_EXERCISE DESCRIPTION_:
Give the entries that open with the line containing "The height and width of the screenshot is (1418, 2027)." and close with the line containing "Action: coord(219,266)" as a JSON list of strings, one per line, leaving out any blank lines.

─── GIVEN RECORDS ───

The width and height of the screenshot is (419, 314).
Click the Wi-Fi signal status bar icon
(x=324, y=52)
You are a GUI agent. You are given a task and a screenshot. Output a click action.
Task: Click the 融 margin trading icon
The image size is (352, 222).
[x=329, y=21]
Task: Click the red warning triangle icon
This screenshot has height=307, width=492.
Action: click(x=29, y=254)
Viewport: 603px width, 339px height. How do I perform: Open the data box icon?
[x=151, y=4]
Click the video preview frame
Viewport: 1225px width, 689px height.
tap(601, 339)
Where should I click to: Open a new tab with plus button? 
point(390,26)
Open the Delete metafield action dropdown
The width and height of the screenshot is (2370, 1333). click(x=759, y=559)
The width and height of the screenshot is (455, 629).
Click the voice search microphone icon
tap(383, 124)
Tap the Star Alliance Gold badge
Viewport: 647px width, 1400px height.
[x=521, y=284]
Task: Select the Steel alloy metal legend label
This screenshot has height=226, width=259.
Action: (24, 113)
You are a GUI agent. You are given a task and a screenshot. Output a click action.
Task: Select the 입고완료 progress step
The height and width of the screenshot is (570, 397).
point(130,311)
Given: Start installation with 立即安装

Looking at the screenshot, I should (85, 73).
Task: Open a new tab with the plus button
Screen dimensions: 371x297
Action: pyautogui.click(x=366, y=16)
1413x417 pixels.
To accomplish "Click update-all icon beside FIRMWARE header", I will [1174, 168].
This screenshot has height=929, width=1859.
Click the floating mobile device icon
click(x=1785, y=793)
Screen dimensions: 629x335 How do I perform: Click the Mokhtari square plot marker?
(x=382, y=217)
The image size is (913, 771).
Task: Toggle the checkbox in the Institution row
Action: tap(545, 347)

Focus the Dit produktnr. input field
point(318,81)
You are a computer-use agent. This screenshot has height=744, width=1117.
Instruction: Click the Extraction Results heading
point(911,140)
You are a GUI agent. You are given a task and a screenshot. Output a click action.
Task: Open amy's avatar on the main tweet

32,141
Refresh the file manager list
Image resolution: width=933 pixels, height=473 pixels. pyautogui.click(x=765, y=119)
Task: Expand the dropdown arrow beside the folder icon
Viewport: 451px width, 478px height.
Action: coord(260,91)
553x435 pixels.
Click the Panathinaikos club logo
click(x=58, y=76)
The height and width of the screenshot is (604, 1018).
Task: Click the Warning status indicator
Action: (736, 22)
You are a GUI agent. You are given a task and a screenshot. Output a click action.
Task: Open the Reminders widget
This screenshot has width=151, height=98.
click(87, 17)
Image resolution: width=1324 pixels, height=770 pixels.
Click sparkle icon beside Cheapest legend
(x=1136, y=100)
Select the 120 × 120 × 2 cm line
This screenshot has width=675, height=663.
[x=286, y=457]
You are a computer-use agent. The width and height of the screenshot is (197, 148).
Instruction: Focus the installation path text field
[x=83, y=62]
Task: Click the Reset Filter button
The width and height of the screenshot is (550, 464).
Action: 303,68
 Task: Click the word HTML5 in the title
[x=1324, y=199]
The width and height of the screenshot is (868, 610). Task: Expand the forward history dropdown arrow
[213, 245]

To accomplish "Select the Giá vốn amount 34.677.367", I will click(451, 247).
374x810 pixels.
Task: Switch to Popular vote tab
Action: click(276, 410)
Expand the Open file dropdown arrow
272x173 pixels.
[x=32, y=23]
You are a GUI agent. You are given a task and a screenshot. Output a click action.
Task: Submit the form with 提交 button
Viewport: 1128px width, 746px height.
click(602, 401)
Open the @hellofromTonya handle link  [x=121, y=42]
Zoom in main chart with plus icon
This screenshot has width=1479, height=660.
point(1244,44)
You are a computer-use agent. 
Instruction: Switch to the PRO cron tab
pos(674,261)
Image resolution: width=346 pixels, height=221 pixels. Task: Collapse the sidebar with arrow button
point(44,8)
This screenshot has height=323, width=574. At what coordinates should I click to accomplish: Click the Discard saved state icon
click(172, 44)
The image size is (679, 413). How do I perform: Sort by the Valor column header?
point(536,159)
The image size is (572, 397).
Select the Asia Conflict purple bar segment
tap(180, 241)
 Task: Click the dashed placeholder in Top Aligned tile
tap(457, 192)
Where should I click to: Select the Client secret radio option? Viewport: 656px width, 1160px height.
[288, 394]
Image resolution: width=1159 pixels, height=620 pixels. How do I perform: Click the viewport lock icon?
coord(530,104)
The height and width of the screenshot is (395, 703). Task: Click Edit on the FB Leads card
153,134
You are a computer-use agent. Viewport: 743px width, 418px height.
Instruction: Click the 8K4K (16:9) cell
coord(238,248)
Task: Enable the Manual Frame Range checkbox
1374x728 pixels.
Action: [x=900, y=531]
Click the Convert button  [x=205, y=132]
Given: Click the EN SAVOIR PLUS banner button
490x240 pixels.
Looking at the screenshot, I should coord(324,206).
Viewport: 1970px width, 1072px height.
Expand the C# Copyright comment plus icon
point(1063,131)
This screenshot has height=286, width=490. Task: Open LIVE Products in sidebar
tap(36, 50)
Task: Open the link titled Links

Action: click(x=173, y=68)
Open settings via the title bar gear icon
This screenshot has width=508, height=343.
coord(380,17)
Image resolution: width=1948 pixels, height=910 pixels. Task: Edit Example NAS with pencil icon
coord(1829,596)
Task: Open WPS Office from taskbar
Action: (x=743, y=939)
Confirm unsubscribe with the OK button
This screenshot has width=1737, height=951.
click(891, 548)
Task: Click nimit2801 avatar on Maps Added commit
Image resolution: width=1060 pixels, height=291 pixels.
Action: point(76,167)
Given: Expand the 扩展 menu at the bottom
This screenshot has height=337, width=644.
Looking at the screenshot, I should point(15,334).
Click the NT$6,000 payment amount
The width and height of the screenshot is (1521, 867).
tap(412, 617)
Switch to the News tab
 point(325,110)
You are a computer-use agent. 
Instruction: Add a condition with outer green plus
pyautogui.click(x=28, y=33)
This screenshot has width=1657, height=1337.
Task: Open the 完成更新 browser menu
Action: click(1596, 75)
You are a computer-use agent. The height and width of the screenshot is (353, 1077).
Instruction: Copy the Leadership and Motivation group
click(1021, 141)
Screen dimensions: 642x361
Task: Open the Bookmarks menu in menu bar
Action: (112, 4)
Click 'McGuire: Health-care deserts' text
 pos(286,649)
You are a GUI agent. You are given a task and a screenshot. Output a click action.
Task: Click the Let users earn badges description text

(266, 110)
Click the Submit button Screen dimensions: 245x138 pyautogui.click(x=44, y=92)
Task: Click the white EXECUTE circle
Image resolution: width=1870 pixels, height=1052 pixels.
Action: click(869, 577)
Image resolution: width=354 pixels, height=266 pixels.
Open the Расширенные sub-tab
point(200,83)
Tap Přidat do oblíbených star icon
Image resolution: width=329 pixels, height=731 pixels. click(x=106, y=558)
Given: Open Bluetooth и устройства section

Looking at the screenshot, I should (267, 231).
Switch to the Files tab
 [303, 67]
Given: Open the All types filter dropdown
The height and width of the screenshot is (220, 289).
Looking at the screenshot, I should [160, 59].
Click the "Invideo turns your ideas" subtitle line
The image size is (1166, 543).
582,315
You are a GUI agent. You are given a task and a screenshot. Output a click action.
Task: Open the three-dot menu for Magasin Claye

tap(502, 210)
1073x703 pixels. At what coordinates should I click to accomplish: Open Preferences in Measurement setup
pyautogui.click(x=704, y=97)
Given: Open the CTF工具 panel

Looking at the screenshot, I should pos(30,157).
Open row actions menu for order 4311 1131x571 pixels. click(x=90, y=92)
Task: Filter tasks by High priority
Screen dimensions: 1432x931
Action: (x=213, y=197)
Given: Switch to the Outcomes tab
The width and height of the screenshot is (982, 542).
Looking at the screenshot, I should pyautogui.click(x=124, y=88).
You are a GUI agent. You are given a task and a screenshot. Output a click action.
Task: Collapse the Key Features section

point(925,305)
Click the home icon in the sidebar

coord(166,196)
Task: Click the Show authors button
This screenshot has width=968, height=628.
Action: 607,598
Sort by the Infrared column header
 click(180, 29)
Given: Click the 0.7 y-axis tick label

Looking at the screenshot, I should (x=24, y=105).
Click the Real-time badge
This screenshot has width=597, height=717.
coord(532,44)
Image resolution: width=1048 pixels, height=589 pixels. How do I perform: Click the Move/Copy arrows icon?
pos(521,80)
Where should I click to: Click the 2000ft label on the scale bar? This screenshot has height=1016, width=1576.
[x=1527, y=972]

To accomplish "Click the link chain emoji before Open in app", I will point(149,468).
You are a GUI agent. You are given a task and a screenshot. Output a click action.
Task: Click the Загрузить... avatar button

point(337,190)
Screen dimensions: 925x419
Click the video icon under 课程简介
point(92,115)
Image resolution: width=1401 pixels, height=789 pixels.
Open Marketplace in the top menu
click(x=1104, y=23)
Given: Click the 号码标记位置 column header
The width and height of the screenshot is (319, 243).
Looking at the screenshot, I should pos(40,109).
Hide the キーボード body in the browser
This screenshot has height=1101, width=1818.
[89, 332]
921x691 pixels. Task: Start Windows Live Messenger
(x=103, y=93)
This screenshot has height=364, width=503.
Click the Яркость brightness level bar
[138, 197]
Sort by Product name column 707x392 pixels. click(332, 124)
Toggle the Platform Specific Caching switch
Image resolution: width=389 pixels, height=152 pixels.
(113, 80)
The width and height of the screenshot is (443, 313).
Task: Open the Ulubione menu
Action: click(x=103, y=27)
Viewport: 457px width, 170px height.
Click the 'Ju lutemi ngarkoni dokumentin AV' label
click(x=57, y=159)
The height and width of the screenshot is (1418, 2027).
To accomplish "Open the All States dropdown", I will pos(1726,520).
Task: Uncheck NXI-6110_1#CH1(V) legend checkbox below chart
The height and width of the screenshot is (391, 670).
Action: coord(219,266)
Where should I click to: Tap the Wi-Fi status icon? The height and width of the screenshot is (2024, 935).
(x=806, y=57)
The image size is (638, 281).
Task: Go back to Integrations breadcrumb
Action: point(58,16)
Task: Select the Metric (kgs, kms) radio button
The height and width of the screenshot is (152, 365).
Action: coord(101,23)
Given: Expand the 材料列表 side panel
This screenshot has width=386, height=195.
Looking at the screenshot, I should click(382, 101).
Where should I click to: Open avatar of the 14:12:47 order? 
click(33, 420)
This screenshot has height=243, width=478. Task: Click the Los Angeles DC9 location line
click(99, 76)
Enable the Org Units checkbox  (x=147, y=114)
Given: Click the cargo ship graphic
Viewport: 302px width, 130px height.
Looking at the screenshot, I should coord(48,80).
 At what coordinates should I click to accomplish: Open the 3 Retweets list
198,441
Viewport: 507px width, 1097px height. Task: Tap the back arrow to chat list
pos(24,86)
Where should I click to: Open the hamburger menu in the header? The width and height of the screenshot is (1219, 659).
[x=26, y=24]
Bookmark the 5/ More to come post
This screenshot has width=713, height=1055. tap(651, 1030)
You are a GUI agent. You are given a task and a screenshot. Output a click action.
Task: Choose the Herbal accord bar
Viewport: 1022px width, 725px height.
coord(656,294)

───

_TASK SOLUTION_:
[
  "The height and width of the screenshot is (1418, 2027).",
  "To accomplish \"Open the All States dropdown\", I will pos(1726,520).",
  "Task: Uncheck NXI-6110_1#CH1(V) legend checkbox below chart",
  "The height and width of the screenshot is (391, 670).",
  "Action: coord(219,266)"
]